- IATA: VHV; ICAO: UENI; LID: ВХВ;

Summary
- Airport type: Public
- Serves: Verkhnevilyuysk, Verkhnevilyuysky District, Sakha Republic, Russia
- Coordinates: 63°27′33″N 120°16′35″E﻿ / ﻿63.45917°N 120.27639°E

Maps
- Sakha Republic in Russia
- VHV Location of the airport in the Sakha Republic

Runways
| Direction | Length |  | Surface |
| m | ft |
| 04/22 | 1,400 | 4,593 | Asphalt |
- Sources: GCM, STV

= Verkhnevilyuysk Airport =

Verkhnevilyuysk Airport (Аэропорт Верхневилюйск) is an airport serving the urban locality of Verkhnevilyuysk, Verkhnevilyuysky District, in the Sakha Republic of Russia.

== Reconstruction ==
In 2019, as part of a comprehensive plan for the modernisation and expansion of the main infrastructure, work began on the reconstruction of the airport, which was completed at the beginning of 2021. The total amount of financing for the project amounted to 283.3 million roubles.
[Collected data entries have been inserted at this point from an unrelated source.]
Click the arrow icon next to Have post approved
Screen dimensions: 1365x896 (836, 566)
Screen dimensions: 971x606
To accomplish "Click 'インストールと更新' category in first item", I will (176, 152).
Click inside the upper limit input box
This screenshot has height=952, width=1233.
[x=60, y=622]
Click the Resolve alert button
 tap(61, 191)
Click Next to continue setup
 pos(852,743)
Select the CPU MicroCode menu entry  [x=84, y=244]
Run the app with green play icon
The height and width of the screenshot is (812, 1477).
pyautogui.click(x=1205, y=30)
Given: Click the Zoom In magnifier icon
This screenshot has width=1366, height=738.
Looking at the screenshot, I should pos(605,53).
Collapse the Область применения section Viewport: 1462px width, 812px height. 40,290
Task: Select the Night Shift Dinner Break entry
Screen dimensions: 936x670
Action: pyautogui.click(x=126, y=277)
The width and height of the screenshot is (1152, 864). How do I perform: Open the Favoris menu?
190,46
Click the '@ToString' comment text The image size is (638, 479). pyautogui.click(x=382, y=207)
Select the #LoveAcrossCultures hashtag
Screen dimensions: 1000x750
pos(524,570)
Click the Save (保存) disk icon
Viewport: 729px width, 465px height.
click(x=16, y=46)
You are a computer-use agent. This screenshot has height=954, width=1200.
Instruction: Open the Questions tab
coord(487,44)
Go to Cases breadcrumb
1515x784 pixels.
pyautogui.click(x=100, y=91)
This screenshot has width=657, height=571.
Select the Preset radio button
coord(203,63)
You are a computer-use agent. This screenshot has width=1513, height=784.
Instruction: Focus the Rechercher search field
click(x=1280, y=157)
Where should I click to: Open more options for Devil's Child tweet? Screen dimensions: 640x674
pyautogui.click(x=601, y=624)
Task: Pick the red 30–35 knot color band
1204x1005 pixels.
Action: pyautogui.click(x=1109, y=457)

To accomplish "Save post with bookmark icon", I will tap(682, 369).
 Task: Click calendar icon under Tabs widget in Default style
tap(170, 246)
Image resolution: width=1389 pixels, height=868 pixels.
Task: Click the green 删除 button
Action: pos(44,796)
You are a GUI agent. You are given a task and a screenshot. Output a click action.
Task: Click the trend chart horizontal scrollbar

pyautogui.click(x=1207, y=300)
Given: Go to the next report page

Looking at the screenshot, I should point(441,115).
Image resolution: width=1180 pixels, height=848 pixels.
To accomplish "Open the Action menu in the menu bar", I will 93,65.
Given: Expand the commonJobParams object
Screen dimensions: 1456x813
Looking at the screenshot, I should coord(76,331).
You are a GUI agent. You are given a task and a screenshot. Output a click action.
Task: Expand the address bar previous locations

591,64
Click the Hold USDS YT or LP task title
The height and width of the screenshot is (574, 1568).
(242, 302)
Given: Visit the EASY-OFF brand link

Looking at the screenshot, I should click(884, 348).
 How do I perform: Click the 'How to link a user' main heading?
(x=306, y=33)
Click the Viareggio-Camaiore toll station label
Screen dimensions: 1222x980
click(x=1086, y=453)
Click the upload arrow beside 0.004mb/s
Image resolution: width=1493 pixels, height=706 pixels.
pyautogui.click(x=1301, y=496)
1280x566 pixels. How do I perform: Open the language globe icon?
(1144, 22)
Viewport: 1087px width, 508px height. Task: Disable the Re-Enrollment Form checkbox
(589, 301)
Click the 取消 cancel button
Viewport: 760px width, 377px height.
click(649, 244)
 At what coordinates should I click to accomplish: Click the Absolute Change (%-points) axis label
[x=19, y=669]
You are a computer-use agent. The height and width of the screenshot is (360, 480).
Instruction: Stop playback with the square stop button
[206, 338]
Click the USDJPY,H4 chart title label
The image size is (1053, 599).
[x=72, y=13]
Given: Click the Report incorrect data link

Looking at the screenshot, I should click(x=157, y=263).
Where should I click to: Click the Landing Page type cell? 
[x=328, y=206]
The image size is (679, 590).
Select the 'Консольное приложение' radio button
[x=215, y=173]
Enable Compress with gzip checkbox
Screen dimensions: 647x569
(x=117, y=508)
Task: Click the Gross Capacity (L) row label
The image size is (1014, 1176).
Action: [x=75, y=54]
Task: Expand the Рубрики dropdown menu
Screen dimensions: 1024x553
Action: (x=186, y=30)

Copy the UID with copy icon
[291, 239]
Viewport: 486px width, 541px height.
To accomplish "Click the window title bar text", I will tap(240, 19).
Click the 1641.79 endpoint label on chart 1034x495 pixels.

The service and passenger building, built in 1961, which does not meet the requirements of federal aviation regulations, and the worn-out consumable warehouse for fuel and lubricants were demolished and rebuilt. In the passenger building, whose capacity is 35 passengers per hour, there is a buffet, a mother and child room, an inspection area, a room for storing seized luggage and a waiting area. The consumable warehouse can store 240 cubic meters of fuels and lubricants. A fence with a checkpoint has been created. The runway has a dirt surface.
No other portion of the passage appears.